===== Отрывок для чтения =====
Мы подъехали к Прорве. Издали она уже показывала свой невзрачный вид. Несколько почерневших покосившихся изб разбросанных в разных сторонах. Нет ни определений улиц, ни переулка. Так как-то рассыпаны. Наводит какое-то унылое настроение и тяжёлое впечатление. После Прорвы как поехали — сначала все были степи, а потом какие-то болота, что мы чуть не увязли. Я замучалась, ноги все натерла. Доехали до Ивани. Потом уже приехали в Ботов. Кругом лес.
===== Исходные данные =====
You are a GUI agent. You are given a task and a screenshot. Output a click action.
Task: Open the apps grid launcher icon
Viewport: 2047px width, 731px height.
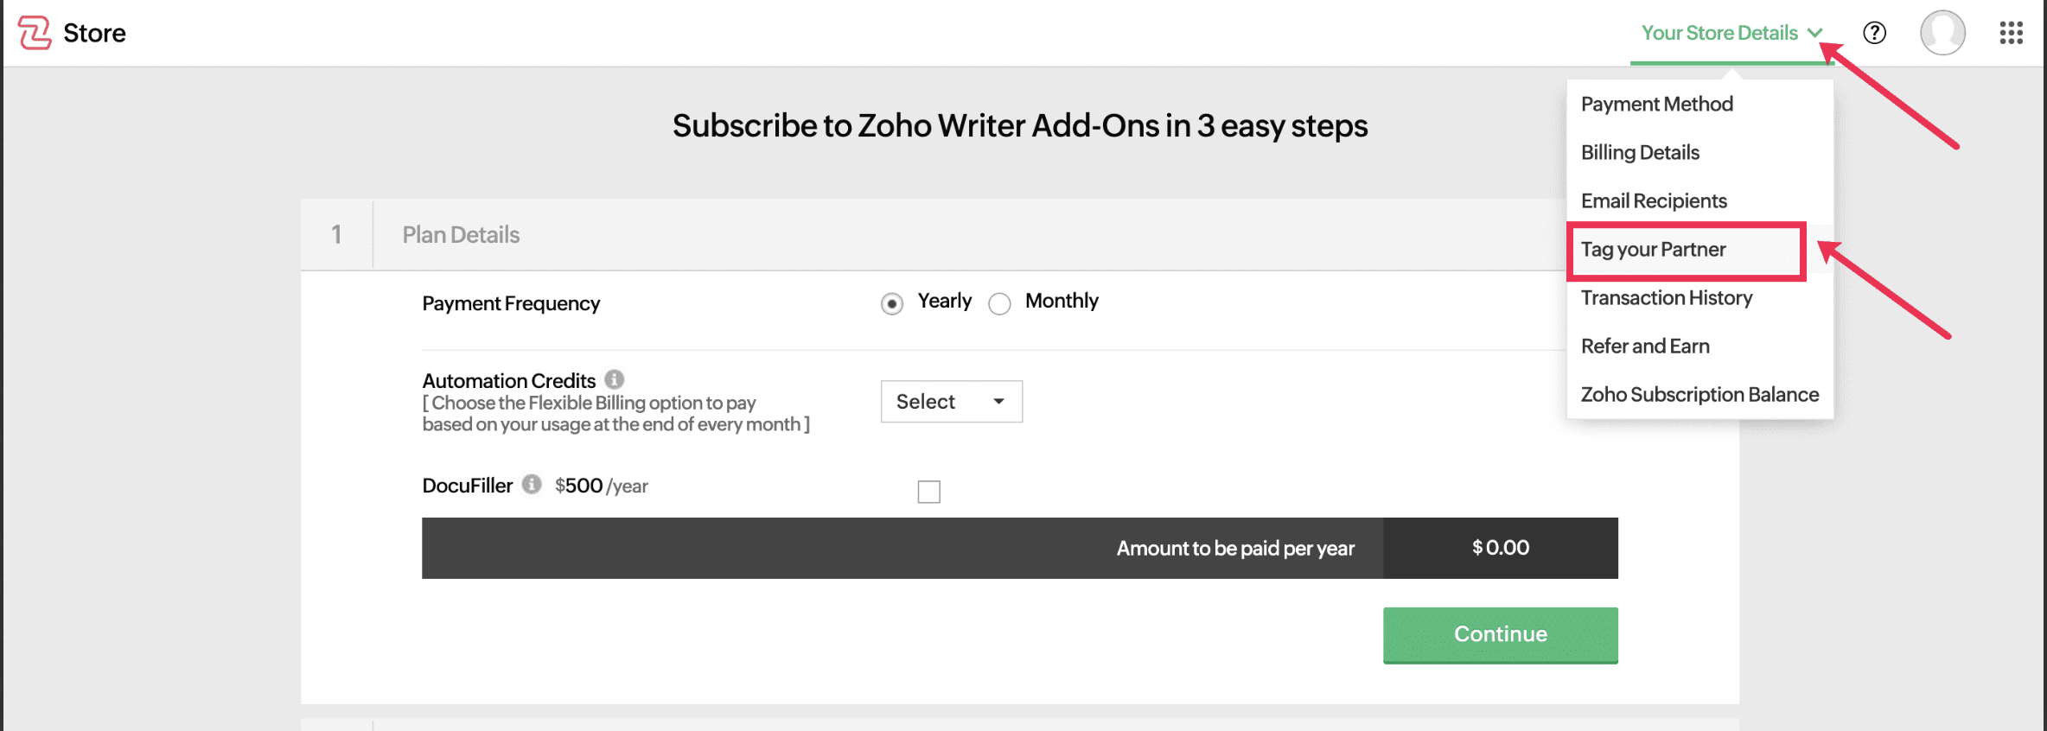point(2011,33)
=====
### Что нужно сделать
• A. Ответьте на вопросы по отрывку:
(i) Как описаны избы в Прорве?
(ii) Что было по дороге после Прорвы сначала и что потом?
(iii) Что было вокруг Ботова?
• B. Как перевести на английский язык предложение из отрывка «После Прорвы как поехали — сначала все были степи, а потом какие-то болота, что мы чуть не увязли.»?
• C. Продублируйте из отрывка без изменений всё, от слов «Мы подъехали к» вниз до слов «Ботов. Кругом лес.».

### Ответы по заданиям
• A.
(i) Несколько почерневших покосившихся изб, разбросанных в разных сторонах.
(ii) Сначала степи, потом болота.
(iii) Лес.

• B. After Prorva, once we set off, at first it was all steppe, and then some kind of marshes, so that we nearly got stuck.

• C.
Мы подъехали к Прорве. Издали она уже показывала свой невзрачный вид. Несколько почерневших покосившихся изб разбросанных в разных сторонах. Нет ни определений улиц, ни переулка. Так как-то рассыпаны. Наводит какое-то унылое настроение и тяжёлое впечатление. После Прорвы как поехали — сначала все были степи, а потом какие-то болота, что мы чуть не увязли. Я замучалась, ноги все натерла. Доехали до Ивани. Потом уже приехали в Ботов. Кругом лес.